Alternative investments are evolving rapidly.

Much of the prior discussion can now be considered out of date due to various changes in the regulatory regimes under which they must operate, the markets in which they invest, the technology that they employ, and the expectations of investors and managers. Here are some game-changers:

Investors can now find hedge funds in the broad market.

US-Regulated 130/30 Funds: There are now regulated funds operating as “40-Act” funds that anyone can buy. They offer daily liquidity and (almost) all the protections of a mass market mutual fund. They are allowed to employ many of the same investment tricks used by hedge funds, but not to the highly risky degree as a private placement. The key tactic they can use is the “130/30” investment strategy, which allows an investment manager to invest 100% of the fund in securities identified as offering strong appreciation and then sell short up to 30% of the fund’s total assets in securities that are thought to offer strong depreciation. The cash gained from the short sales can then be reinvested in additional strong securities. The fund is then sitting on a portfolio effectively greater than the money contributed by investors; it has financial leverage of 130%.

European Regulated Alternatives: The most rapidly growing segment of the alternative investment industry – probably the fastest growing investment segment altogether – are the AIFMD-compliant funds in Europe. This relatively new regulatory regime created by the European agencies aims, like the US SEC’s approach, to allow tightly controlled use of leverage and hedging with diversification and risk controls appropriate for the upscale retail and institutional markets. They are also required to establish support and service relationships with vetted professional groups and maintain minimal levels of liquidity.
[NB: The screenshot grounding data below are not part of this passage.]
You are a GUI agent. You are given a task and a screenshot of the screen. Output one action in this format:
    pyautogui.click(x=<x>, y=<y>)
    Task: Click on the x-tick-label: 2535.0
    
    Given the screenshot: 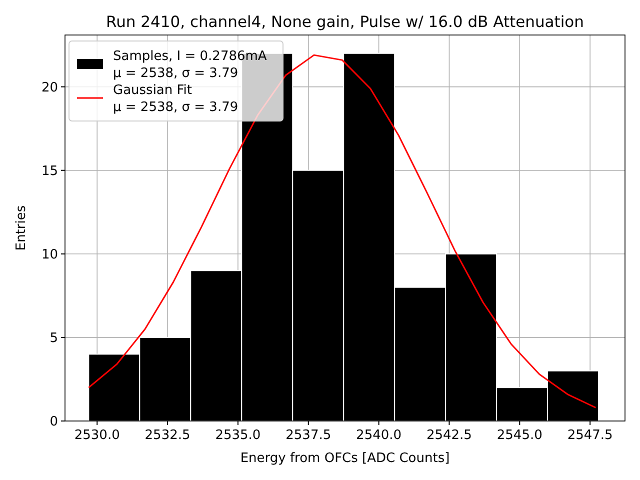 What is the action you would take?
    pyautogui.click(x=238, y=436)
    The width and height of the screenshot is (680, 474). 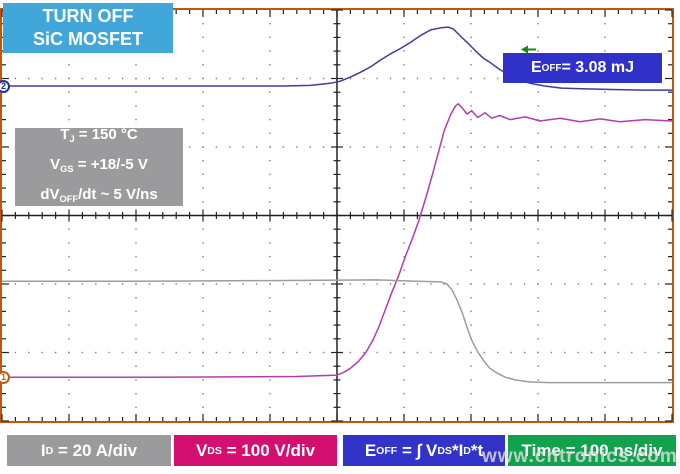 What do you see at coordinates (337, 58) in the screenshot?
I see `trace-eoff` at bounding box center [337, 58].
Funds organized and offered within specific regulatory structures generally may be used by qualified investors throughout the EU and elsewhere but typically are forbidden from marketing outside their “home” territory.

There are a number of financial services organizations throughout Europe, UK and Ireland offering more or less turnkey support to investment advisors wishing to offer investment vehicles to the EU and to attract other investors who appreciate AIFMD compliance.